According to the FDA report, UCSD initiated at least three reviews into Zhang’s projects from 2012 to 2014, none of which are publicly available online. At one point, the university suspended enrollment for eight months in his studies.
During the suspension, Zhang enrolled three people and injected them with the drug. That study ended in 2015 because Zhang wasn’t communicating with UCSD.
The next year, the FDA inspection found that Zhang:
- Lacked a monitoring plan or procedure to ensure patient safety and oversight.
- Had no data monitoring or quality assurance unit.
- Failed to administer the drug 10 times to four subjects, despite being required to do so per the study guidelines.
- Was missing records about what happened to 25 units of the study drug.
- Enrolled people who were not eligible for the study because their eye disease hadn’t progressed enough.
- Kept no records about whether serious harmful events had occurred at his other study sites in Bakersfield, Santa Barbara or San Antonio, Texas – nor had he ever visited those sites, because he “assumed” they were following procedures.
The federal inspector noted that Zhang told her “it was a bad time to conduct the inspection since it is the summer and this inspection is interfering with his vacation plans to China.”
The FDA warning letter that followed described some of these violations and said Zhang failed to provide the agency with a plan to keep his subjects safe moving forward. The letter made no mention of a harmful incident.

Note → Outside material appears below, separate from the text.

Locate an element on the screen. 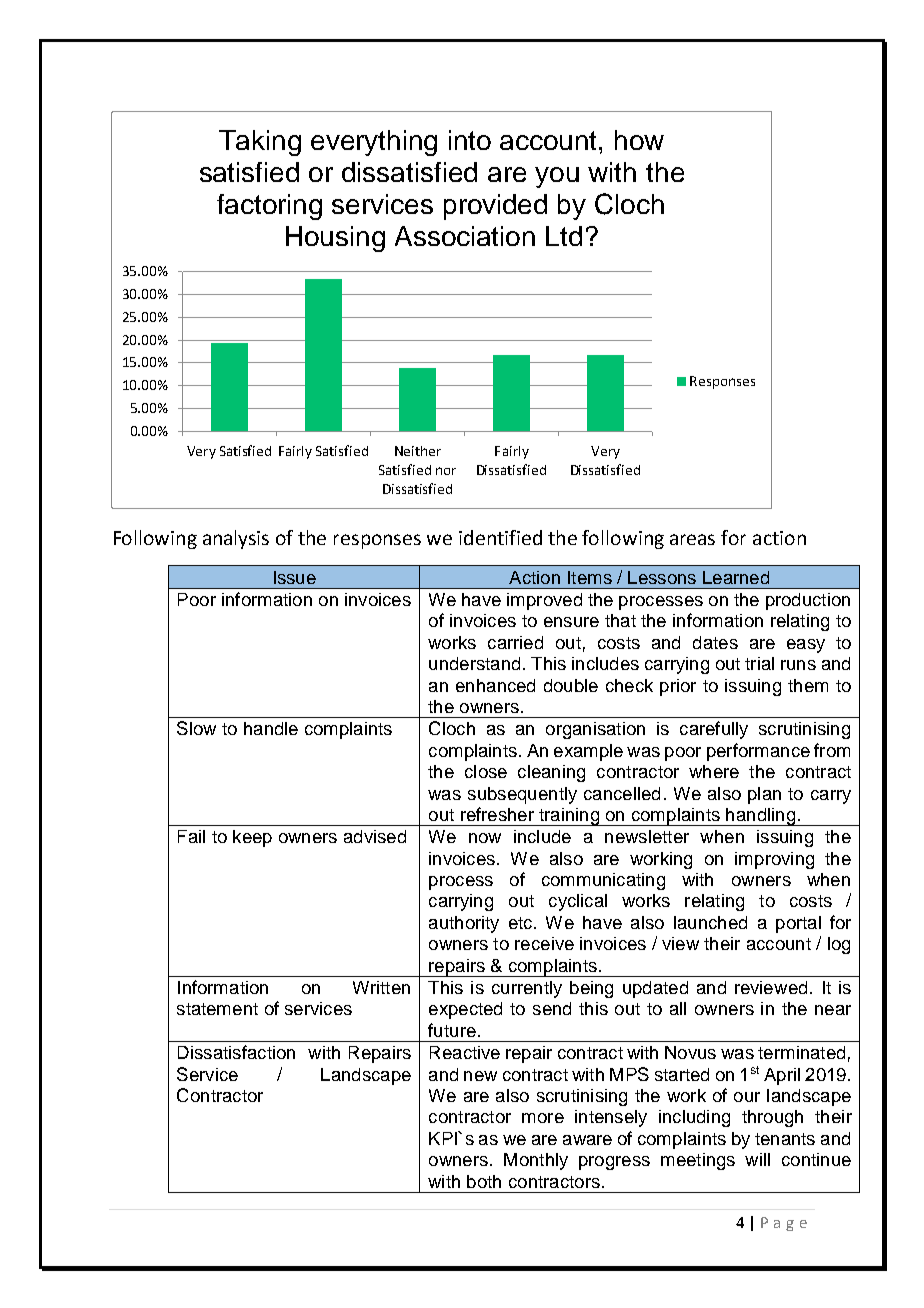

UCSD published the results of another internal audit of Zhang’s work a month later. It found more violations in the doctor’s other research studies: Zhang and his team tested participants for HIV and AIDS without their permission; gave people incorrect and outdated consent forms to sign; lost documents; and failed to perform required screenings and procedures.
The audit didn’t mention any subjects harmed during the studies.
Hey, from Harvard, told inewsource he found that strange and ethically problematic.
“If results from these studies (or honestly, any study from this lab) were ever published, we should be highly skeptical about the safety data or any safety-related claims,” he said.
Despite repeated attempts, inewsource has been unable to speak with Zhang.